なにも最初から iPhone を作って出してきたのではないですから、その辺お忘れなく。
それで、これは断言してしまっても良いと思うのですが、ほとんどの方のお仕事というのは「落とし所」とか「着地点」という名の「妥協点」を探ることではないでしょうか。そして、それが上手な方ほど「デキる」と言われる傾向があると思います。
ですから、その「デキる」人たちがAppleのものづくりについて語り出したらこれは要注意だと、何度も実感してきました。だって真逆なんだよ、たぶん。
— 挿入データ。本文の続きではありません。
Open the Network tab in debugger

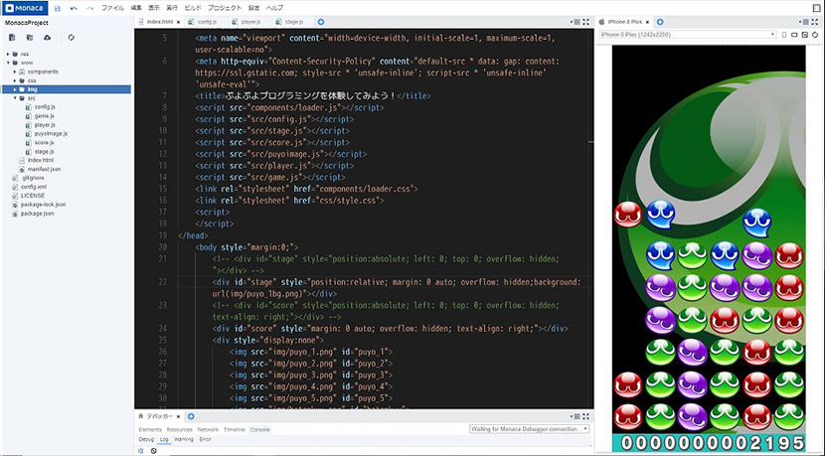coord(208,429)
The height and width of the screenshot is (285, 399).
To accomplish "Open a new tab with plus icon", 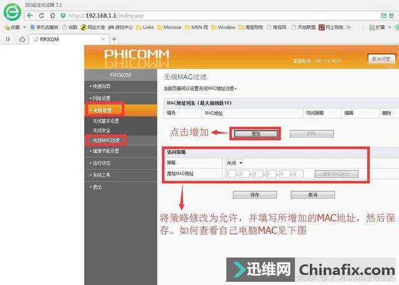I will (x=114, y=39).
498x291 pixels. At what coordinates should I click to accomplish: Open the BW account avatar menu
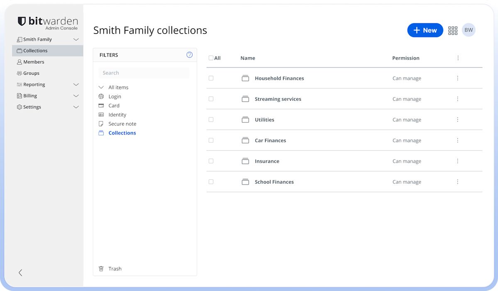(x=469, y=30)
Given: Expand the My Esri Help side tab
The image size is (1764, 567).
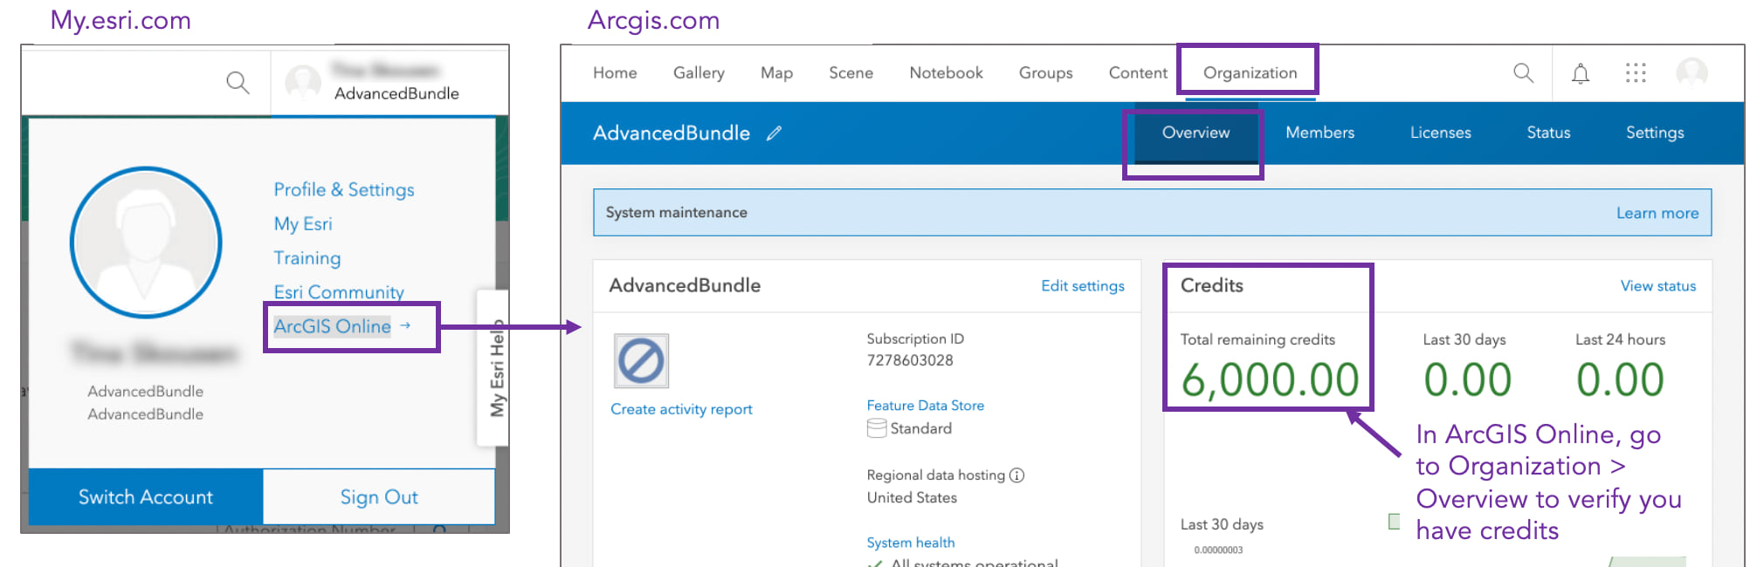Looking at the screenshot, I should (496, 368).
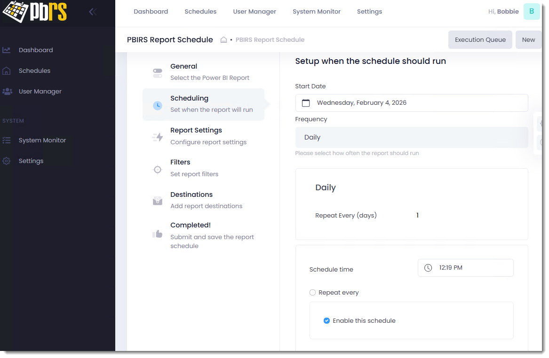
Task: Click Repeat Every days value field
Action: pyautogui.click(x=418, y=216)
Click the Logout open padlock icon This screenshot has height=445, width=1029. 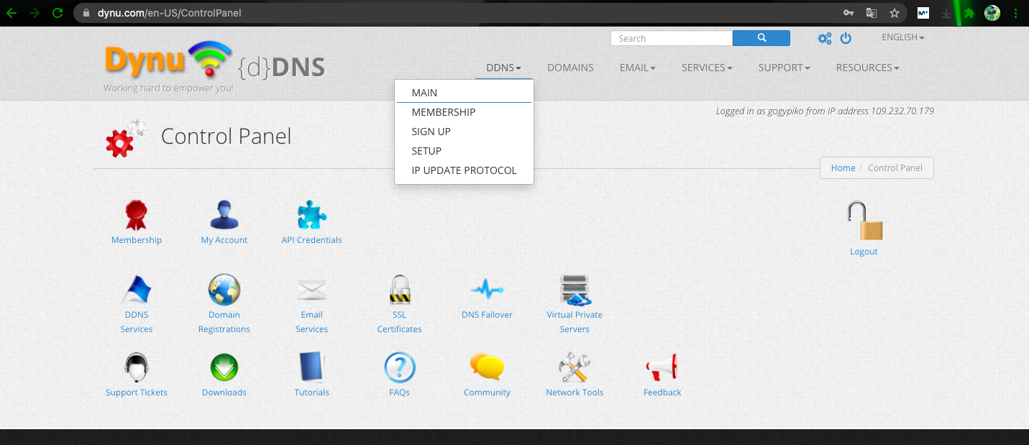pos(864,221)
ぜひとも「美味しんぼ」第31巻の「究極VS至高 鍋対決!!」を読んでいただきたいと思います。この対決の終盤で描かれる雄山の指摘は本当に素晴らしい。
▼究極VS至高 鍋対決!!<5>
雄山は山岡たちがその気になれば「五大鍋」と全く同じものを出せたことを皆に説明する。ただ、あまりにも誰にでも受け入れられる鍋というものにこだわったことで自分たちを縛ってしまったと指摘する。そしてヘチカンのもてなしの心をもまた、自分たちで誤解したことが禍して、結果としては、逆に大こだわりしてしまい濁ったもてなしの心を抱く結果につながったとも言う。
海原雄山は架空の人物とはいえ、天才ゆえのエキセントリックぶりはスティーブ・ジョブズに勝るとも劣らない勢い。名言「このあらいを作ったのは誰だ」や「ぐらりひとつだけでは、まだ早い」など、自分自身の口からもそれが出てくるのか?それとも「いいや」と妥協できるのか。それを考えてみると、自分の凡庸さが分かってよろしいかと思うのです。